Glover's father is of English, Czech, and Swedish descent, while his mother has Czech (area surrounding Milevsko) and German ancestry. As a child, Glover attended the Mirman School from first through ninth grades. He then attended both Venice High for 10th and 11th grades, and Beverly Hills High School for 12th grade; he graduated in 1982.

Career

Acting

Glover began acting professionally at the age of 13. He appeared in several sitcoms as a teenager, including Happy Days and Family Ties. His first film role was in My Tutor (1983), which subsequently led to roles in Teachers and Friday the 13th: The Final Chapter (both 1984). He then worked with director Trent Harris on the third chapter of the Beaver Trilogy, entitled The Orkly Kid. In this short film, he portrayed a small-town man who organizes a local talent show to showcase his obsession with Olivia Newton-John, much to the embarrassment of the local community.

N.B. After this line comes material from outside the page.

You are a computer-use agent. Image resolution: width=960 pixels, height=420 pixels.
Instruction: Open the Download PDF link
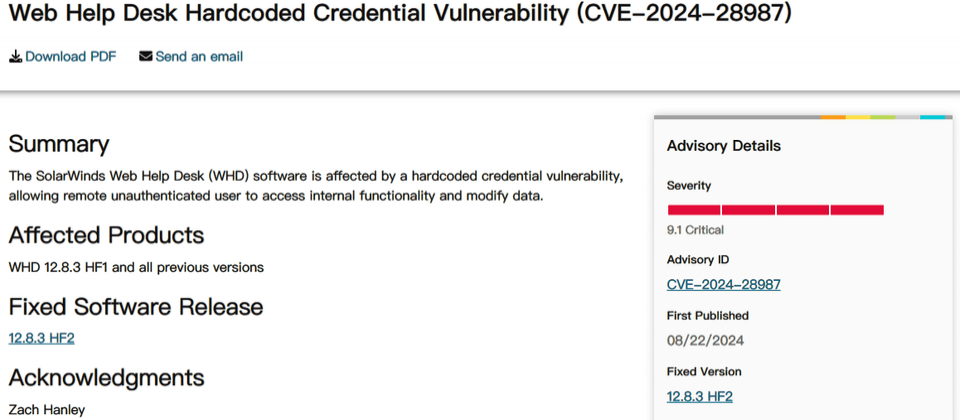click(70, 56)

At the climax of the film, Glover does his rendition, in full drag, of Newton-John's "Please Don't Keep Me Waiting" from her 1979 album Totally Hot.

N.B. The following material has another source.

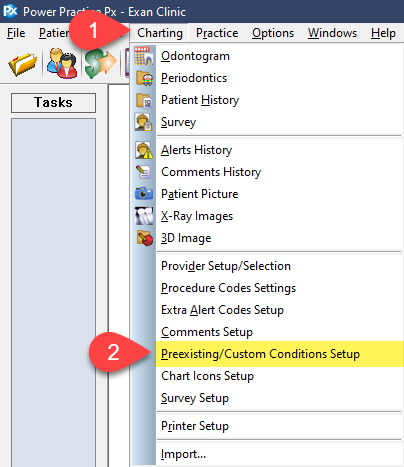Click the 3D Image icon
The width and height of the screenshot is (404, 467).
click(x=145, y=238)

His breakout role was as George McFly in Robert Zemeckis's Back to the Future, an international box-office success in 1985; his character was the father of Marty McFly, despite being three years younger than Michael J. Fox in real life. Glover and the producers could not agree on suitable terms for him to appear in the sequels. 

He has continued to play exceedingly eccentric types, including playing Andy Warhol in Oliver Stone's The Doors in 1991, as well as the title characters in Bartleby (2001) and Willard (2003). He received mainstream attention as the Thin Man in the Charlie's Angels films; the character had initially been cast as a speaking role, but Glover, noting that the lines as written were exposition, convinced the producers to eliminate the lines to create a precise image for the character.

Glover was a co-interlocutor with Norm Hill and Werner Herzog for the special feature commentary for the DVD of Werner Herzog's Even Dwarfs Started Small and Fata Morgana.

Glover appeared in the 2007 film Beowulf as the monster Grendel, playing the part through performance capture technology. The film was Glover's first collaboration with director Robert Zemeckis since the original Back to the Future film. He voiced the character "6" in the film 9. Glover played Ilosovic Stayne/the Knave of Hearts in Tim Burton's Alice in Wonderland. He played the one-armed bellman in Hot Tub Time Machine, and the unwitting employee of Robert De Niro's character in The Bag Man.

Fake Shemp Lawsuit
In Back to the Future Part II, Zemeckis reused brief footage of Glover that had been filmed for the first film. Glover was billed as "George McFly in footage from Back to the Future" in the closing credits. The older footage was combined with new footage of actor Jeffrey Weissman wearing a false chin, nose and cheekbones, and various obfuscating methods – in the background, wearing sunglasses, rear shot, upside down – to play George McFly. Because these methods suggested that Glover himself had performed for the film, he successfully sued the producers on the grounds that they had used his likeness without permission, as well as not having paid him for the reuse of the footage from the original film. He was awarded a reported $760,000, and as a result of this suit,  clauses in the Screen Actors Guild collective bargaining agreements now state that producers and actors are not allowed to use such methods to reproduce the likeness of other actors, what is known as a Fake Shemp.

Music
In 1989, during a hiatus from films, Glover released an album titled The Big Problem Does Not Equal the Solution, The Solution Equals Let It Be through Restless Records, produced by Barnes & Barnes. The album features original songs such as "Clowny Clown Clown", odd versions of Lee Hazlewood's "These Boots Are Made for Walkin'", and Charles Manson's "I'll Never Say Never to Always" (sung in falsetto), and readings from his art books Rat Catching and Oak Mot. Sample pages from these books are featured in the album's liner notes.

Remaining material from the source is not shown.